# PAGE EXCERPT start

The internal threat, now that the serious ideological internal revolt has largely been neutralised by sham elections, is strongest from ethnic rebels, as the evolution of the state mouthpiece New Light of Myanmar indicates: mantras such as the “sky full of liars” that littered its pages have now lost their daily box, in favour of an ‘enlightening’ few lines on the “union spirit”.
In keeping with a reform agenda, ground must be seen to be given, and peoples appeased. But in the terror of losing position or power, ground that only foments power should be allowed. This is a natural response of the nationalist. As Ne Win’s behaviour following his coup testifies, one stokes the flames of xenophobia to appease the people, and the “union spirit” develops.
Author Bertil Lintner noted in his book, ‘Burma in Revolt’, that the anti-Chinese riots of 1967 “were clearly orchestrated by the authorities” who did not intervene until the mob reached the Chinese embassy, but who stood by whilst “many” Sino-Burmese were slaughtered.
Ne Win’s methods, as academic Robert A. Holmes noted in 1967, was to “squeeze” out non-Burman businessmen through nationalisation drives – actions that Ne Win described as “socialist” and non-discriminatory, in keeping with the vision of socialism prevalent in Germany’s Kristallnacht in 1938.
Holmes for his part attributed Ne Win’s motives to “xenophobia among the highly nationalistic members of the Burmese Revolutionary Council government who want to eliminate the vestiges of the old dominant foreign cultural and economic influences and to begin a process of Burmanization.”
That attitudes have changed little inside Burma can be attributed to these same people. These attitudes are exemplified in the business world by the likes of flamboyant military crony, Tay Za, who described competitor, Steven Law, as not “pure Burmese” in an interview with Forbes magazine. Indeed Law was born in the Kokang autonomous region on the Sino-Burmese border to an ethnic Chinese drug dealer dad. In many cases this would make him unequivocally ‘Burmese’.
Burmese foreign minister Wunna Maung Lwin is already in Beijing on a damage-limitation exercise, as is Vice President Tin Aung Myint Oo, whose career has been defined by China– in fighting communist insurgents, Tin Aung Myint Oo was given the title Tihar Thura, a bravery award in 1980.
As one US cable notes of such men, “It is the Burmese military, particularly those officers with direct experience confronting the PRC-supported Burmese Communist insurgency, which remains the most wary of China’s motives.”
That China receives a backlash now is in all probability no coincidence. In search of energy security, massive investments have been made not only on Burma’s unexploited rivers but also in the Shwe pipeline, which now puts Burma in a position of huge power. The military may have sold the country’s most valuable commodity, natural gas, but now has unsurpassed bargaining power over Asia’s largest economy. The strategic imperative that China also sought via a southwest corridor through Burma will now place some six percent of the oil imports to the world’s key economy in the hands of Naypyidaw as well as potentially massive quantities of freight.
China however is unsurprisingly making its presence felt in disaffected ethnic areas, where economic allegiance to Beijing is often more practical. As another US cable notes, in some ethnic border areas the “PRC renminbi, rather than the Burmese kyat, is the currency of choice.”
China is further desperate for alternative sources of electricity. Professor Shuije Yao of the UK’s Universityof Nottingham told DVB that, “China is quite desperate to diversify the kinds of energy sources, but especially the renewable sorts”. The country’s economic rise sees an extraordinary increase in carbon emissions, a rate that Professor Yao fears is growing while “energy efficiency has declined”.

# PAGE EXCERPT end
# ENTRIES start

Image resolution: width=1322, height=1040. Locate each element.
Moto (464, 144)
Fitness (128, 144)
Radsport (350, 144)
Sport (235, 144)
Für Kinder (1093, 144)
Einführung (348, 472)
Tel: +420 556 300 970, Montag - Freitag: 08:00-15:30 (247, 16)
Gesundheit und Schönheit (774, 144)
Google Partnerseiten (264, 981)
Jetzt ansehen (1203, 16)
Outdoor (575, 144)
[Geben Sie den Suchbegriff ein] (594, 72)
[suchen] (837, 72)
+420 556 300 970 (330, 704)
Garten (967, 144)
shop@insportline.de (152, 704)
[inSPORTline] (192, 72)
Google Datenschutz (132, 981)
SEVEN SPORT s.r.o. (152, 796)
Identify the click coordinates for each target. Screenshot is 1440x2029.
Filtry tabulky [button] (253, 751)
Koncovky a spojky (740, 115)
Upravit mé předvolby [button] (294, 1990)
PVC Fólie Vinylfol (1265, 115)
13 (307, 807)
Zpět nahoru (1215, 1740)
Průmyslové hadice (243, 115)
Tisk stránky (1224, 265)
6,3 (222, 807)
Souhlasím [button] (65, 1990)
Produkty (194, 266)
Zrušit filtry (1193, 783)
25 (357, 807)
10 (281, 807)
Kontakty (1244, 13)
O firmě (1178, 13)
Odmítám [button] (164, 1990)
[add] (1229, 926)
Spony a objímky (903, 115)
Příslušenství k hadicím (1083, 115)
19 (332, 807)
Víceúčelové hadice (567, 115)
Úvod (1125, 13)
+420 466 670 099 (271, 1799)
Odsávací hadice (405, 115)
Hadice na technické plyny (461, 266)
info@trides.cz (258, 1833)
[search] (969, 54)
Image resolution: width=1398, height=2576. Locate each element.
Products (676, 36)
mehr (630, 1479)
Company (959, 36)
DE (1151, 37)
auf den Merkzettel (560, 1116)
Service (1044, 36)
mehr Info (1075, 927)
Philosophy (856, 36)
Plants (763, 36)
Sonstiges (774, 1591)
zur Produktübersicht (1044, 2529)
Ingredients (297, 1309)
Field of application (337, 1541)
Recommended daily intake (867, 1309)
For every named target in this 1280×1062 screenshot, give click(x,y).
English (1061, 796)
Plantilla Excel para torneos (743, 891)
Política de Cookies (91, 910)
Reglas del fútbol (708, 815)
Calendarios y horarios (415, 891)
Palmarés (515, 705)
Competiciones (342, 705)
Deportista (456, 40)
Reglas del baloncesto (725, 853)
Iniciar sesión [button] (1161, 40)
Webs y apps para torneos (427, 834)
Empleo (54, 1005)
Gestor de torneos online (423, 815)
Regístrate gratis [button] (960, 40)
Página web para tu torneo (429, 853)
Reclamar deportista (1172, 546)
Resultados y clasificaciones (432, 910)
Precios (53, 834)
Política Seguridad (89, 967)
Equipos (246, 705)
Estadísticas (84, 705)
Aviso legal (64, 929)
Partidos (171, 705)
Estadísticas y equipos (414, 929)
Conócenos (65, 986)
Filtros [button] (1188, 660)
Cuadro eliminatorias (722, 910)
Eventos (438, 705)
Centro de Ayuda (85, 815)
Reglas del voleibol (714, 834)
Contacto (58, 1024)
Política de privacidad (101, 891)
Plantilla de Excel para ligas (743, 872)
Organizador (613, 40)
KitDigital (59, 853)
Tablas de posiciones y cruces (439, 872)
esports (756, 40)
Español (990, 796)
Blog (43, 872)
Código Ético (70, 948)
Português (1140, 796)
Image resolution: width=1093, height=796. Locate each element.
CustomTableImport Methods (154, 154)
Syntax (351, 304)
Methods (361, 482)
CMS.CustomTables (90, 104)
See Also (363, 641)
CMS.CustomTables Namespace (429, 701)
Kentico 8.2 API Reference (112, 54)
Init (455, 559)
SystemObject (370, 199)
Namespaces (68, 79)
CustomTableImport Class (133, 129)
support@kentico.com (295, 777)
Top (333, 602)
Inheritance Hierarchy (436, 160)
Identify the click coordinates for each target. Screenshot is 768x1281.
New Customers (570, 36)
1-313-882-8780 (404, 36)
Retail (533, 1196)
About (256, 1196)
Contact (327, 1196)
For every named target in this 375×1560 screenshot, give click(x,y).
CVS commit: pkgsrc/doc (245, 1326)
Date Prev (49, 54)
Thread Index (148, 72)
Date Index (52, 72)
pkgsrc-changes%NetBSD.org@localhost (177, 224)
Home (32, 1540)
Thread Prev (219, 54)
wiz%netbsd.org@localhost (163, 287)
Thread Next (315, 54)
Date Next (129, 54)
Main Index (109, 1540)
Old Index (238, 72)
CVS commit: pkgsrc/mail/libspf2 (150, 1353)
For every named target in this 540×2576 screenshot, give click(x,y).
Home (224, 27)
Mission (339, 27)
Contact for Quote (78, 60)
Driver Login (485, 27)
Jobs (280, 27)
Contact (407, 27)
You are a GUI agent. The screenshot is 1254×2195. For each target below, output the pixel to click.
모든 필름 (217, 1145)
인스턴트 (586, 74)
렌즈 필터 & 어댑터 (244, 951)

# ENTRIES end

## [PROBLEM SET]
**1)** Using the Burma article, decide whether each statement below agrees with it. Answer yes or no for each, and quote the words that settle it.
(a) Bertil Lintner wrote that the authorities organized the anti-Chinese riots of 1967.
(b) Tin Aung Myint Oo received the Tihar Thura award in 1990.
(c) In some ethnic border areas, the Burmese kyat is preferred over the renminbi.
**2)** Translate this sentence from the Burma article into Spanish: "That China receives a backlash now is in all probability no coincidence."
**3)** The Burma article says Ne Win pushed non-Burman businessmen out through nationalization drives. Explain what motive Robert A. Holmes gave for this, in one to three sentences.

## [ANSWER SET]
**1)**
(a) Yes: "were clearly orchestrated by the authorities"
(b) No: "was given the title Tihar Thura, a bravery award in 1980"
(c) No: "PRC renminbi, rather than the Burmese kyat, is the currency of choice."

**2)** Que China sufra ahora una reacción en contra no es, con toda probabilidad, una coincidencia.

**3)** Holmes blamed xenophobia among the highly nationalistic members of the Burmese Revolutionary Council government. He said they wanted to wipe out what remained of the old dominant foreign cultural and economic influences and start a process of Burmanization.